Depuis le couronnement du streaming, le format mixtape en vogue a donné du poids aux playlists qui sont reines chez Spotify ou encore Apple Music. Ces plateformes ont littéralement façonné les nouveaux modes de consommation de musique via les playlists : aujourd’hui, 54% des consommateurs affirment que ces dernières remplacent les albums dans leur manière d’écouter de la musique. Par conséquent, des artistes majeurs ont cédé au format playlist : autrement dit, ils ont délaissé le format album pour un format plus proche des modes de consommation actuels. C’est pourquoi Drake, l’année dernière, signait avec More Life non pas un album, ni une mixtape, mais une playlist où, en plus de nombreux featurings, figurent des morceaux solos d’autres artistes que lui. Skepta ou encore Sampha profitaient de l’exposition du Canadien pour briller et conféraient au passage un éclectisme supplémentaire au projet digne d’une playlist.

#HHRBUSINESS N°3 – La mort du disque numérique

Plus/récemment, Culture II de Migos a été construit dans cette même logique : les vingt-quatre morceaux qui composent le disque ne forment pas de cohérence particulière et le disque n’a d’album que le nom. Véritablement, il vise à toucher un public pluriel par des sonorités extrêmement différentes et plonge ainsi l’auditeur dans une fausse playlist, à l’instar de Drake. De la même manière, le triple album de Rae Sremmurd, SR3MM, présente avec ses vingt-sept titres et ses multiples horizons des ambitions de playlist. Il existe un équivalent de taille en France : Maître Gims. Ce dernier a signé avec Ceinture Noire un projet pharaonique de quarante morceaux, absolument pas créé afin d’être écouté de bout en bout mais plutôt afin d’être raccord avec l’industrie musicale d’aujourd’hui et, comme les deux projets précédents, de pousser l’auditoire à faire son marché dans le disque.

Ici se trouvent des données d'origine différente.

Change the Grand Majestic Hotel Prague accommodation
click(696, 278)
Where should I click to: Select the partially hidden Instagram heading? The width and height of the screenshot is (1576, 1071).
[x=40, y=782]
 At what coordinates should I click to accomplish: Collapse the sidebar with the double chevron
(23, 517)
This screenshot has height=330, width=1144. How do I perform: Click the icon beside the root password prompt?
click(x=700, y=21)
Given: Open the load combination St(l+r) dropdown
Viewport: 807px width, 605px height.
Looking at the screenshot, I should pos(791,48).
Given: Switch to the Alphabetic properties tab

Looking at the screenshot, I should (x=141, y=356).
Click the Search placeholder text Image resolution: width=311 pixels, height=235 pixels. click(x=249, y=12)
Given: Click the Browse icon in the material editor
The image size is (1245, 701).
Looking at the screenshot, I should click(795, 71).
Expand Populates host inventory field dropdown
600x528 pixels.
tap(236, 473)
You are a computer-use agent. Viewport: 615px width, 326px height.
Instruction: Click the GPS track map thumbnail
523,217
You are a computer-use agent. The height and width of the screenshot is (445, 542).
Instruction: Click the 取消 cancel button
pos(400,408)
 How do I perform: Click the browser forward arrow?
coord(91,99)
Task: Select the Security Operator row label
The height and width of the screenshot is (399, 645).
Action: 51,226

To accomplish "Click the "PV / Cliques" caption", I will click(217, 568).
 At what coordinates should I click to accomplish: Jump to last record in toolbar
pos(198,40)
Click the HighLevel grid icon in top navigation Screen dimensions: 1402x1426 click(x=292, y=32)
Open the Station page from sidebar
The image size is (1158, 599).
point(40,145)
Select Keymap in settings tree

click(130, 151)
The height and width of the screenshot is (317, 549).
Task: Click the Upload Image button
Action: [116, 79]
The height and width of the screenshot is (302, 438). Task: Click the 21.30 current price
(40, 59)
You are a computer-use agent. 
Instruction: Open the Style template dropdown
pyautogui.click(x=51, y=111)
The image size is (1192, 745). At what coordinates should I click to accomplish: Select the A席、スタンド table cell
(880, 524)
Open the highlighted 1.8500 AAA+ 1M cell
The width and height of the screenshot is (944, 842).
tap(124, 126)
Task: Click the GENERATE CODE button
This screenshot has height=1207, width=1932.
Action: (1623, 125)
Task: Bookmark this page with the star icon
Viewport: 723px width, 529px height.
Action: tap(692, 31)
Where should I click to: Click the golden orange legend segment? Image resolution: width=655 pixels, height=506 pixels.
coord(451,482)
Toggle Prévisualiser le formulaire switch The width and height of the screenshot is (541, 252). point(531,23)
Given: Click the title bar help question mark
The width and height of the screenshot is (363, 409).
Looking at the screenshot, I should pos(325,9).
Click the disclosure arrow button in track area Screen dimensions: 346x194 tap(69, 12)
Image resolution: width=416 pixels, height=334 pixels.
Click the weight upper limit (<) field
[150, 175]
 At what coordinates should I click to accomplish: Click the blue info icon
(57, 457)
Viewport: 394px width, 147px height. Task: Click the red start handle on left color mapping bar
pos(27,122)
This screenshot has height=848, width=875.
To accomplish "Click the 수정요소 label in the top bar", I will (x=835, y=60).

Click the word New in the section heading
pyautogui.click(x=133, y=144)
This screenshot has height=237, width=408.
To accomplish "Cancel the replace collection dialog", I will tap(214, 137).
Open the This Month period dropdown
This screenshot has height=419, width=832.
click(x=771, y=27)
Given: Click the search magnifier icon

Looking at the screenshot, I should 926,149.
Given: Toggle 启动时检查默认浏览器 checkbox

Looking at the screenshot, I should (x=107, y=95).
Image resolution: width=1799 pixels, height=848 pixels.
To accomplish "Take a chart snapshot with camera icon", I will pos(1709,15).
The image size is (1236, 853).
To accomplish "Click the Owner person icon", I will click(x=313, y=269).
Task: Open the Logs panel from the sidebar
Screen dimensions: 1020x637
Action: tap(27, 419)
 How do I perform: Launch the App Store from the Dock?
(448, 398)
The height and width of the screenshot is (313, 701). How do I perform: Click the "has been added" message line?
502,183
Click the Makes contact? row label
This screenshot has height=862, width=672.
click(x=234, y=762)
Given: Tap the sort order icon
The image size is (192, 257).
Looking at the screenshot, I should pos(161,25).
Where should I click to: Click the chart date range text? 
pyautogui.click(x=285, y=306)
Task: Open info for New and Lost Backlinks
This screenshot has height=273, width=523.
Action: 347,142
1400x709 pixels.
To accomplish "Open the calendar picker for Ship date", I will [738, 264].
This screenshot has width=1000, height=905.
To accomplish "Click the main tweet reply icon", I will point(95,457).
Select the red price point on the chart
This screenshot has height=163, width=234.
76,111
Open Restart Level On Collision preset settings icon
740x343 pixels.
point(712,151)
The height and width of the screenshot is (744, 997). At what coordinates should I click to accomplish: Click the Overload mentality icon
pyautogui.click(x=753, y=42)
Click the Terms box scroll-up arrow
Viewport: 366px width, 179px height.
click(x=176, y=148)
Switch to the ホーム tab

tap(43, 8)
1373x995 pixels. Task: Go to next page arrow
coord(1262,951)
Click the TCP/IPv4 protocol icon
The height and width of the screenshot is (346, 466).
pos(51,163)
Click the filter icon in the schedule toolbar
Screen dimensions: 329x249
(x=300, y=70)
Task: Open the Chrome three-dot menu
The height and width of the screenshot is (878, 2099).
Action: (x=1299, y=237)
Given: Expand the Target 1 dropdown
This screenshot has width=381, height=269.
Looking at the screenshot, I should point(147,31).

Les albums, eux, ont souvent besoin de longueur et d’homogénéité pour exister. Or, le public, motivé par la pluralité de l’offre musicale qui se décuple sans cesse, consacre de moins en moins de temps à un artiste et à son album : c’est pourquoi l’album meurt à petit feu. Le mode de consommation de musique nouveau, exploité par les artistes majeurs, étouffe le format album ayant connu dans le rap son apogée dans les années 90. Les albums homogènes, suivant un fil rouge ou contant une histoire se font de plus en plus rare. En 2018, ils se comptent sur les doigts d’une main. Récemment, Trouble a signé avec Mike Will Made It un album de ce calibre : seize titres homogènes avec des interludes permettant de développer une intrigue, dépeignant la vie et ses aléas à Edgewood, un des quartiers les plus chauds d’Atlanta. Est-ce le dernier baroud d’honneur pour le format album ? Que les artistes le sauvent avant qu’il ne soit à jamais perdu.